### Work required
Copy the data below verbatim, from the line containing "You are a computer-use agent." through the last line, and omit the pictures.
══════════════════════════════
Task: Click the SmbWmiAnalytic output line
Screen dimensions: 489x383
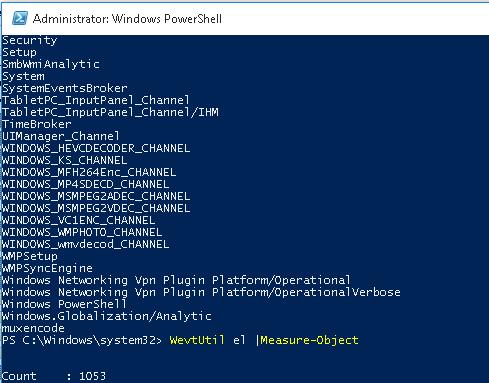Action: [x=51, y=64]
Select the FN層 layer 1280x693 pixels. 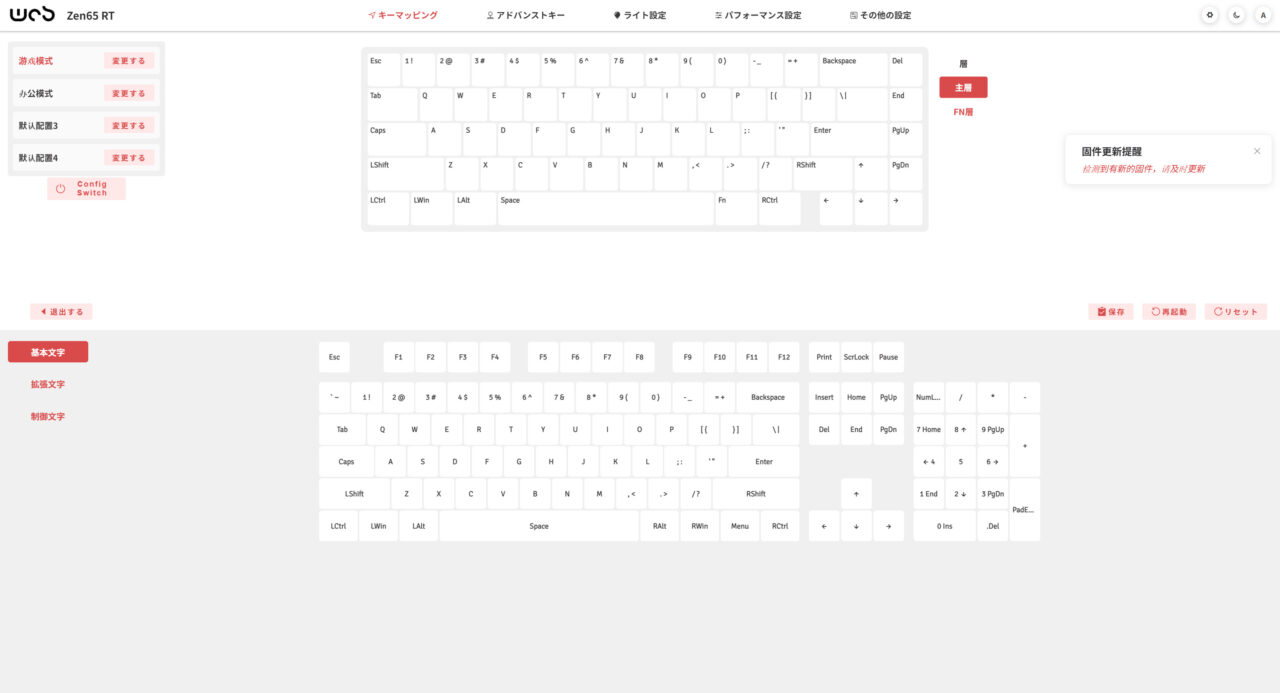point(963,112)
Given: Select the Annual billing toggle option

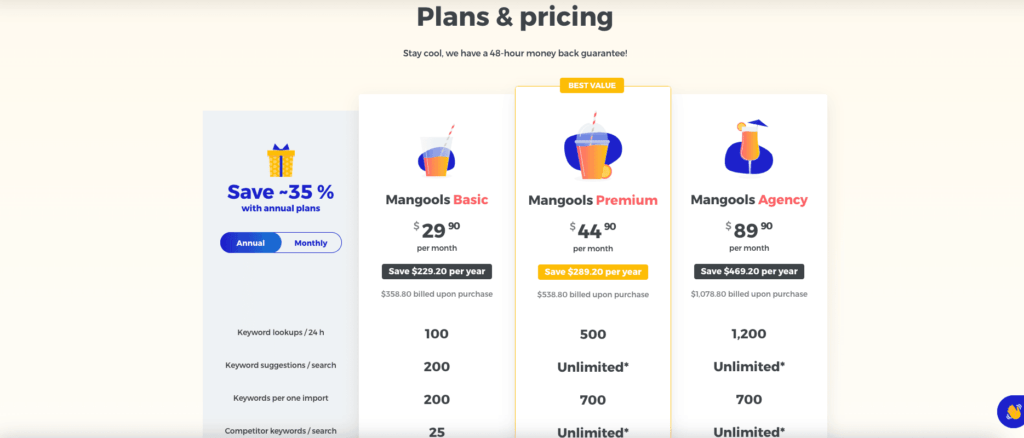Looking at the screenshot, I should 250,243.
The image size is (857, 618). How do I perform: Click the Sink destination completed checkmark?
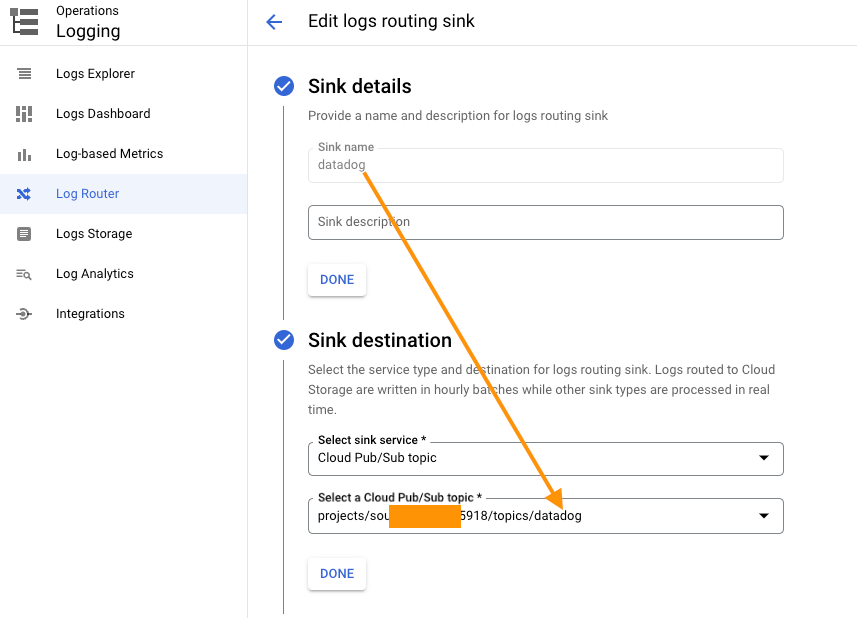(283, 340)
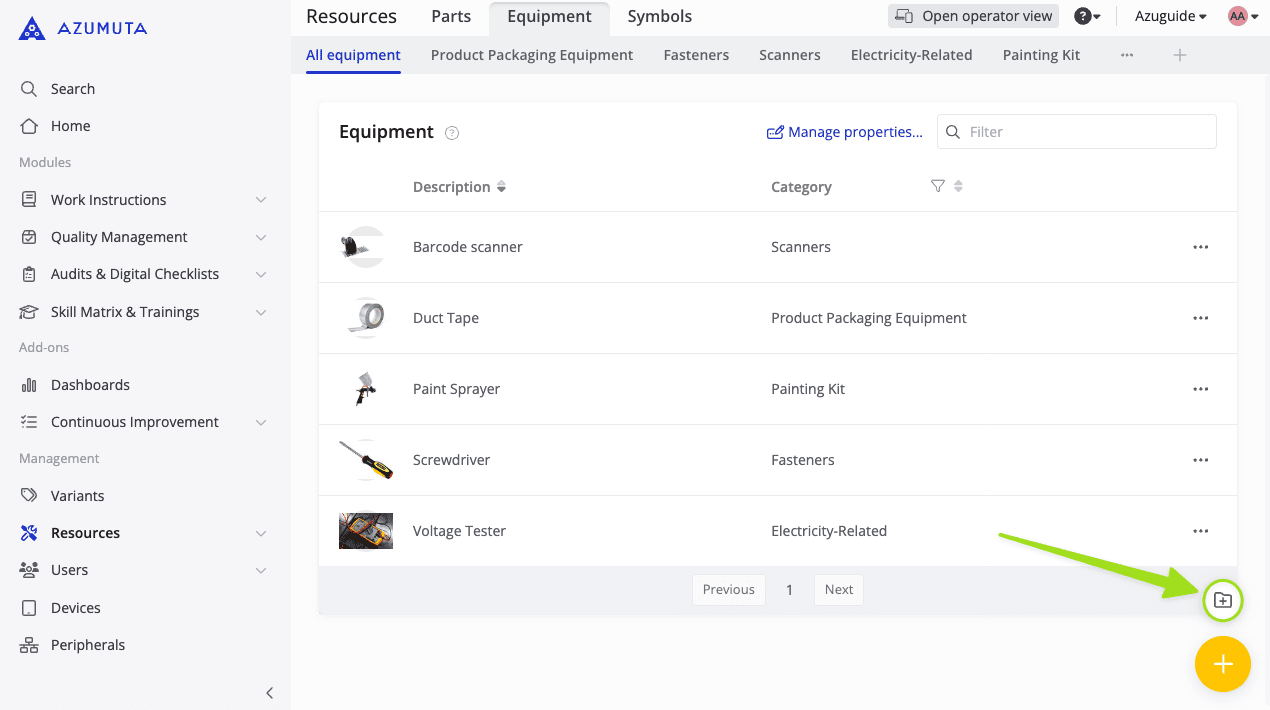Screen dimensions: 1270x710
Task: Open more options for Voltage Tester
Action: 1200,531
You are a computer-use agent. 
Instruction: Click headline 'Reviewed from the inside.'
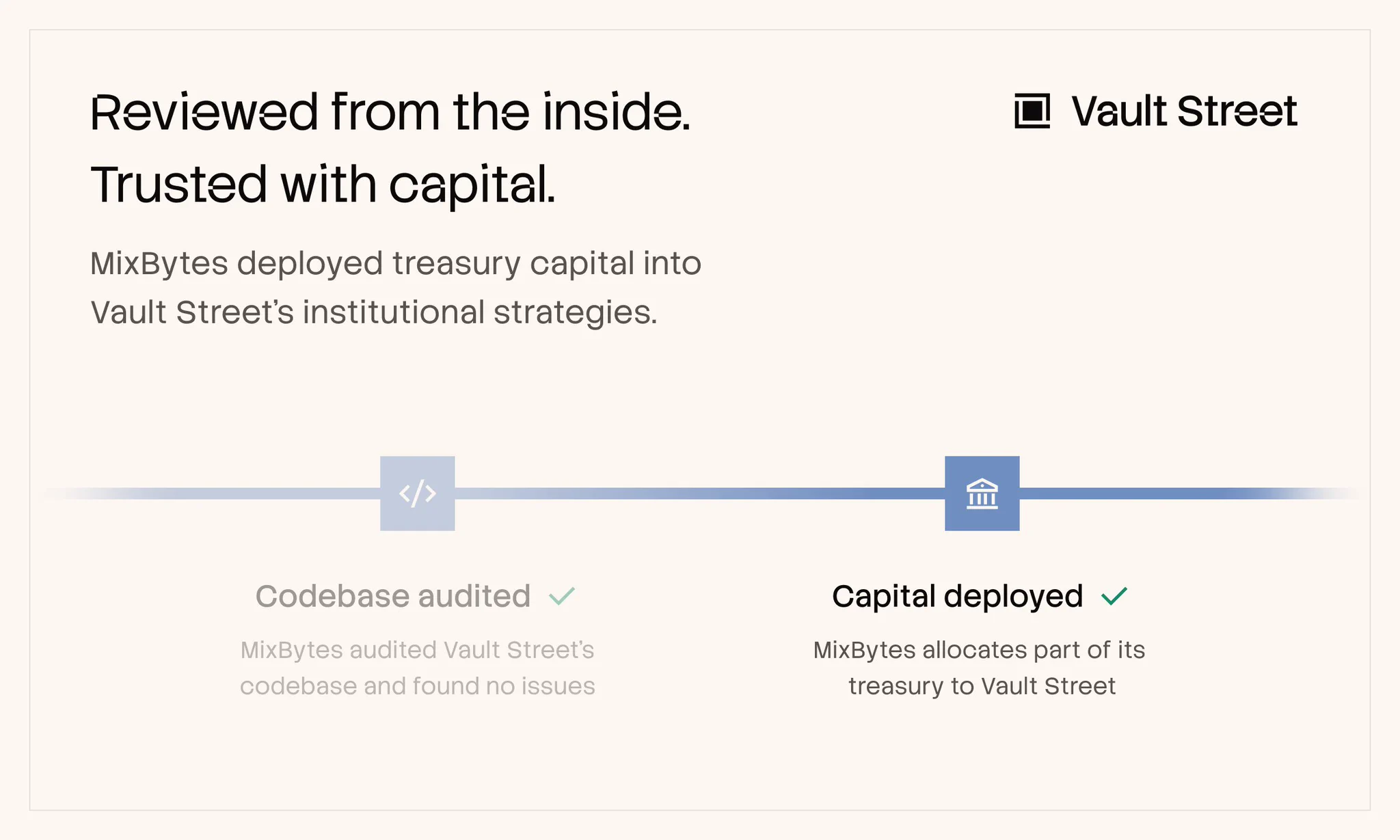point(390,112)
══════════════════════════════
### Full answer
You are a computer-use agent. 
Instruction: Click headline 'Reviewed from the inside.'
point(390,112)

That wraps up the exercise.